Thursday, March 19, 2009

Mexican Truck Project Eliminated

Congress has approved a bill to stop funding a trade program implemented by the Bush Administration as part of NAFTA agreements.  The bill brings an end to the cross-border trucking project while providing funding to over $410 billion of earmarked spending.  The Mexican government has retaliated by instituting tariffs on U.S. products (everything from Christmas Trees to grapes) amounting to $2.4 billion - an increased tax rate from 10% to 45% (AP March 18).

What were they thinking?

NAFTA might as well have been written on toilet paper for as much good as the agreement has done thus far, and now Congress has finally wiped themselves with it and flushed it all down the toilet.  Forget about the potential benefits the free trade agreement had for the U.S., Canada, and Mexico for the past 15 years. We cannot reasonably expect the NAFTA accords will ever generate the economic goals it established if Congress continues to contradict the measures. 

Drugs

Critics of the cross-border trucking program have cited the war on drugs as reason for eliminating the project since its inception in 2007.  Admittedly, the drug issue in Mexico is certainly cause for concern for most Americans given the violence associated with the crisis and its impending encroachment on U.S./Mexico border security.  However, this argument is weak, at best.  This new policy has only made it more lucrative for Latin American drug cartels to smuggle their narcotics into the U.S. and potentially made life for Americans near the border even more dangerous.  By halting the trucking program, Congress has actually encouraged more drug trade.  Limiting the supply, and raising risk, raises price.  The artificial 'shortage' of narcotics in the U.S. and the increased difficulty of transporting drugs into the country raises the profit opportunity…and the “greedy American capitalists” will be looking for a profit opportunity when they lose their jobs as a result of the increased tariffs on American products entering Mexico. 

Moral of this story: ending the trucking program won't do anything to deter Latin American drug activity.  In fact, it may increase activity in Latin America and the United States.

Furthermore, it is rather well known that corruption is rampant in Mexico.  The drug cartels have infiltrated the administrative components of the nation’s military and policing units for years.  It’s a wonder Congress didn’t consider the influence the cartels could potentially have on federal policy given that the Mexican government is at the mercy of the drug lords. 

What were they thinking?

The Mexican and U.S. Economy

Agricultural subsidies granted to U.S. farmers have lowered the price of American foodstuffs in Mexican markets for years, making it almost impossible for Mexican farmers to sell their crops locally.  Towards the end of the Bush Administration, federal policies that encouraged the incredibly inefficient production of ethanol fuels caused corn prices to rise even further.   Ending the trucking program was evidently the last straw (or should I say husk), and the Mexican government has finally decided to call in the debt.  

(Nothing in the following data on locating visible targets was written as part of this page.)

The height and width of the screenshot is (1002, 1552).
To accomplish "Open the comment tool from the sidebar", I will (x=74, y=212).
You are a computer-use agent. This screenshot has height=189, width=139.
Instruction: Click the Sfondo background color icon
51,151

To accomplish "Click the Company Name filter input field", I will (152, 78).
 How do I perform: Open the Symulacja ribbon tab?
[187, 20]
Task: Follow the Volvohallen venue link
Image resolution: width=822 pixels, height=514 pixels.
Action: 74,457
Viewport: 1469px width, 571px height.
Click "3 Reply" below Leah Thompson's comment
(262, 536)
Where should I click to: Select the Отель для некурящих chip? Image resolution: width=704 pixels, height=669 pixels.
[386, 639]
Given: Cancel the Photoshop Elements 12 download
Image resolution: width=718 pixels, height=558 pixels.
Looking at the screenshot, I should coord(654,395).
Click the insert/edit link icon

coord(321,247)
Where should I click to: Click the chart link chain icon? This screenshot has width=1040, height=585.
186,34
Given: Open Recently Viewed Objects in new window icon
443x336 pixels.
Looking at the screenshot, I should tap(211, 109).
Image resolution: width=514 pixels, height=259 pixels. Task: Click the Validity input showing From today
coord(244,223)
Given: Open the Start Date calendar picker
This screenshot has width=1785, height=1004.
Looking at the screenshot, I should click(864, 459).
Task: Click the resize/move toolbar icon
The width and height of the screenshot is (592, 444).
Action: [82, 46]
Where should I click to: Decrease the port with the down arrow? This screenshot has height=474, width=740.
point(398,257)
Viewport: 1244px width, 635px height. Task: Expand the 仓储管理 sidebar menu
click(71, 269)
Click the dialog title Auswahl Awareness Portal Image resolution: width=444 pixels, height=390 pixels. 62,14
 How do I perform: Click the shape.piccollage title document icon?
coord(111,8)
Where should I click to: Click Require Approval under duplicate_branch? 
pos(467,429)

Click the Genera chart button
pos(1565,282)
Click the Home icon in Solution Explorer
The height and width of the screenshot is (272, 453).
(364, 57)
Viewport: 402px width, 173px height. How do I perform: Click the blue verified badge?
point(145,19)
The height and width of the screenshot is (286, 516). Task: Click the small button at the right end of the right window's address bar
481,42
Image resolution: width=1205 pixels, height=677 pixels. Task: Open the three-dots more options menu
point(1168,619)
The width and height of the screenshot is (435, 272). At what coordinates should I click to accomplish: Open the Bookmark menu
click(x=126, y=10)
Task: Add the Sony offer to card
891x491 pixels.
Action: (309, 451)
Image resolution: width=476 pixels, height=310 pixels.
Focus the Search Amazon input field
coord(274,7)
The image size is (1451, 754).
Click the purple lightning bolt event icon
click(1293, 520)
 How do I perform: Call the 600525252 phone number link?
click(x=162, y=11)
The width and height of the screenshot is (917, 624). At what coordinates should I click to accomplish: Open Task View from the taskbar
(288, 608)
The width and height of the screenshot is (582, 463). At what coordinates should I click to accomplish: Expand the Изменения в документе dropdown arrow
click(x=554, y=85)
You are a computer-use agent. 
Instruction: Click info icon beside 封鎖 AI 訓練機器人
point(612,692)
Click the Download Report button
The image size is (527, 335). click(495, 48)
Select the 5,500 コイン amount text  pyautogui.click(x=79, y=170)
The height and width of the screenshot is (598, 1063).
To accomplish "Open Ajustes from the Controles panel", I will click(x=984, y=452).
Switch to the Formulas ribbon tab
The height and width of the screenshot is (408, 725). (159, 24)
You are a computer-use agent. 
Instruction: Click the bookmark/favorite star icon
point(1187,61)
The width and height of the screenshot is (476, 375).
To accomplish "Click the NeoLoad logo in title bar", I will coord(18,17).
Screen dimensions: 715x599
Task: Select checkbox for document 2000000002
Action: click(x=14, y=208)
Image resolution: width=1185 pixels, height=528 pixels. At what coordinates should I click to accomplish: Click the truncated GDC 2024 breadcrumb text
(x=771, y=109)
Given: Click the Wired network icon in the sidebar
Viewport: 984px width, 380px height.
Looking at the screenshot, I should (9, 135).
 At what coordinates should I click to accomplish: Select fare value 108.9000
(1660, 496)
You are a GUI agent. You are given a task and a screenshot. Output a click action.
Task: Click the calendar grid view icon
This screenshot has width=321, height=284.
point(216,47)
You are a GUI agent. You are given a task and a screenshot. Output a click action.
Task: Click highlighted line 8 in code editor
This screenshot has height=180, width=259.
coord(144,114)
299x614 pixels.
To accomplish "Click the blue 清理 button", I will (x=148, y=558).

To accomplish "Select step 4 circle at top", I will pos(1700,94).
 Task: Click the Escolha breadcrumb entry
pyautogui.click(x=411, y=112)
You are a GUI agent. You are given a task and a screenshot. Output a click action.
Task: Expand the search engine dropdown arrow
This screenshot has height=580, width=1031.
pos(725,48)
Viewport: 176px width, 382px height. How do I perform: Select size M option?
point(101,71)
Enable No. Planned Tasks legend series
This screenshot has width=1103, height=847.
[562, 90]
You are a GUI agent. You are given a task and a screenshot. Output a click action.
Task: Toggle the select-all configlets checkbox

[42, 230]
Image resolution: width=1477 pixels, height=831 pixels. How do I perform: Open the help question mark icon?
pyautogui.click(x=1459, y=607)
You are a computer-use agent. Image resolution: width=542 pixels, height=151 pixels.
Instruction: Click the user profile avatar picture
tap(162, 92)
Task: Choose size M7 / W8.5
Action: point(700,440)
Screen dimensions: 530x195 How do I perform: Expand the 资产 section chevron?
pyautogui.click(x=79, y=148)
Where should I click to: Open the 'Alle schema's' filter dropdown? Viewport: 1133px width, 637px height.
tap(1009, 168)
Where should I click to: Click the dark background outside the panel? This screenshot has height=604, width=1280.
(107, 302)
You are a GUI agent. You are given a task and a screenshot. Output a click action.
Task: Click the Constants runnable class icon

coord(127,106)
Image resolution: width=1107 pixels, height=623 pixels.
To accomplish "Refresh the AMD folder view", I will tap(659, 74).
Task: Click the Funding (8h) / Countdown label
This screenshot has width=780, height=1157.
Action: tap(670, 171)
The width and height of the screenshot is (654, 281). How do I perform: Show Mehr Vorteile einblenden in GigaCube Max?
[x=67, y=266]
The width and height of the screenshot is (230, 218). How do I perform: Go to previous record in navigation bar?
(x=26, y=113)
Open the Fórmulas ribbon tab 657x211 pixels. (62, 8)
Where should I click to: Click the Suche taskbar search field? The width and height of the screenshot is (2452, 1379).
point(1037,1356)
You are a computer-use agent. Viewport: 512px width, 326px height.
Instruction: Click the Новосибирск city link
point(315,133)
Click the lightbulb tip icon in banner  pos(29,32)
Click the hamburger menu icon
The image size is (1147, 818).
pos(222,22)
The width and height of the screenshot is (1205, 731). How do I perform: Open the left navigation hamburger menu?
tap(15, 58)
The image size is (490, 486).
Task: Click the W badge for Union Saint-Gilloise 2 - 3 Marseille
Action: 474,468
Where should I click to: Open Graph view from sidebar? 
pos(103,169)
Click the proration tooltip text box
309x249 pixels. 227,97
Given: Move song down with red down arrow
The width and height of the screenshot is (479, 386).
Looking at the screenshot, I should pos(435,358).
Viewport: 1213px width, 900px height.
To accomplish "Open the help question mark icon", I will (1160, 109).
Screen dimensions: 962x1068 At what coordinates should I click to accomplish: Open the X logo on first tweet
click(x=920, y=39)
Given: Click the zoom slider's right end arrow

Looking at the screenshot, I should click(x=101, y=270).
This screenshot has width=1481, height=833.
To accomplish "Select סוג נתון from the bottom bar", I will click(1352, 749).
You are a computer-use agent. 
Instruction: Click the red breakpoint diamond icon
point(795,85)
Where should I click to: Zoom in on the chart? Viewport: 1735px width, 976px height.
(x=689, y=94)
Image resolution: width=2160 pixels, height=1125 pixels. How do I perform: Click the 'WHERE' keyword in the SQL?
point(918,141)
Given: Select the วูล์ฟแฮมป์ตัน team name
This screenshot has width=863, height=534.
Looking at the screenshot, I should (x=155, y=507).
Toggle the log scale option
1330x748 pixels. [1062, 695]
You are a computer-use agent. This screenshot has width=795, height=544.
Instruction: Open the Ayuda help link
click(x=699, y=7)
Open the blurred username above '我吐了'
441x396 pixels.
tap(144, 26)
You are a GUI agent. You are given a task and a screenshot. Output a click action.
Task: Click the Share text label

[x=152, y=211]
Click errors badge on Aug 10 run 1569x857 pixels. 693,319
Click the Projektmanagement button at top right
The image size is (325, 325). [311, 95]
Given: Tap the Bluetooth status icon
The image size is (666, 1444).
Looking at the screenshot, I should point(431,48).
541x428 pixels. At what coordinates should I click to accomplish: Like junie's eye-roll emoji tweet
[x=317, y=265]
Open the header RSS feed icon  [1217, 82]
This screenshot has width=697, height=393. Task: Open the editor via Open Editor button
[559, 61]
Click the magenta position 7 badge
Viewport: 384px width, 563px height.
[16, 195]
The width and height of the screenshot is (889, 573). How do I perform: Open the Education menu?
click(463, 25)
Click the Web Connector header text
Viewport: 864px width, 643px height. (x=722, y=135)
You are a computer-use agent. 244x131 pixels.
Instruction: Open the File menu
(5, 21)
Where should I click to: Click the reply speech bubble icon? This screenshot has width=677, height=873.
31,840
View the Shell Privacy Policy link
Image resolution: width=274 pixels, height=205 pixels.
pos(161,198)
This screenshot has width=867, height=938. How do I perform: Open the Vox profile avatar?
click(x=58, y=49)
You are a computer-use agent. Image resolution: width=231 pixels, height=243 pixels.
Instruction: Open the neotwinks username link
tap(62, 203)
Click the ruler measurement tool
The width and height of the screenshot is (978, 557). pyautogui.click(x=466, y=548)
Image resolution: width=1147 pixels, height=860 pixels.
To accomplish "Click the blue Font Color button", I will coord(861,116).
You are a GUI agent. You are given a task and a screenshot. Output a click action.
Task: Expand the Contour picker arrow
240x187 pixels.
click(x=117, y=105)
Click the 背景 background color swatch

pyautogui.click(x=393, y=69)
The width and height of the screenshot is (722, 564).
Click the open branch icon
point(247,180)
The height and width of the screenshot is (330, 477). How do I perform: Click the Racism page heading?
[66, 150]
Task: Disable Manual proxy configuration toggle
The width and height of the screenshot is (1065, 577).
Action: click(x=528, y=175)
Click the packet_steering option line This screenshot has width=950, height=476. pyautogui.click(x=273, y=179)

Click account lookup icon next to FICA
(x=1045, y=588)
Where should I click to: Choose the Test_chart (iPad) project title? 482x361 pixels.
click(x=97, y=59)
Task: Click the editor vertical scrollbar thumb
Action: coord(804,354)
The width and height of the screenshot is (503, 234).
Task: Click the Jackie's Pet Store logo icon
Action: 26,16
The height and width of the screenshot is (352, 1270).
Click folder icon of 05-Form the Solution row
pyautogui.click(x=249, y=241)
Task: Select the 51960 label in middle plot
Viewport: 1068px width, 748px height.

When the U.S. is experiencing one of the most devastating levels of unemployment in the country's history, Congress adds to the country's income woes.  Import tariffs on roughly 90 manufactured products will likely fuel the economic downturn in the U.S. economy by forcing employers to cut costs to account for lower product sales in the Latin American market.  Much of the Latin American market is informal, where high resale values on everyday products like those subject to the new tariffs will ultimately prevent their initial sale in the Mexican market and force companies to lower their output and likely cut jobs in an effort to cut costs.  Meanwhile, states are passing legislation to increase the minimum wage and make labor even more expensive for employers. 

The Obama Administration cannot claim to be creating jobs with government spending if job losses occur in the industries that our neighbors use for retaliatory claims to bad policy.  Ever heard of the Smoot-Hawley Act?  The U.S. State Department even admits to the measure's failed protectionist policy!  "Overall, world trade declined by some 66% between 1929 and 1934."  Retaliatory measures are not something new to the U.S. - but that's only if you paid attention in your 8th grade U.S. history class.

What were they thinking?

Now things get really juicy.  An LA Times article from March 11th breaks down some of the $410 billion of earmarked spending included in the bill that ended the cross-border trucking program.  Senators Diane Feinstein and Barbara Boxer of California sponsor 13 earmarks for their constituents that amount to $166.4 million, or about 4% of total earmarks.  Most of the projects, however, fund public service initiatives like water recycling programs and bus-only traffic lanes in urban areas - nothing for the industries potentially affected by the Mexican import tariffs.  Granted, there would have been no way to predict that the Mexican response would take the form of tariffs.  The point here is that our nation's politicians ought to reconsider the parameters of their  'greater good' analysis if they're going to interfere with international trade.

What were they thinking? ... Or were they...

*Special thanks to Liya Palagashvili for her assistance with this post.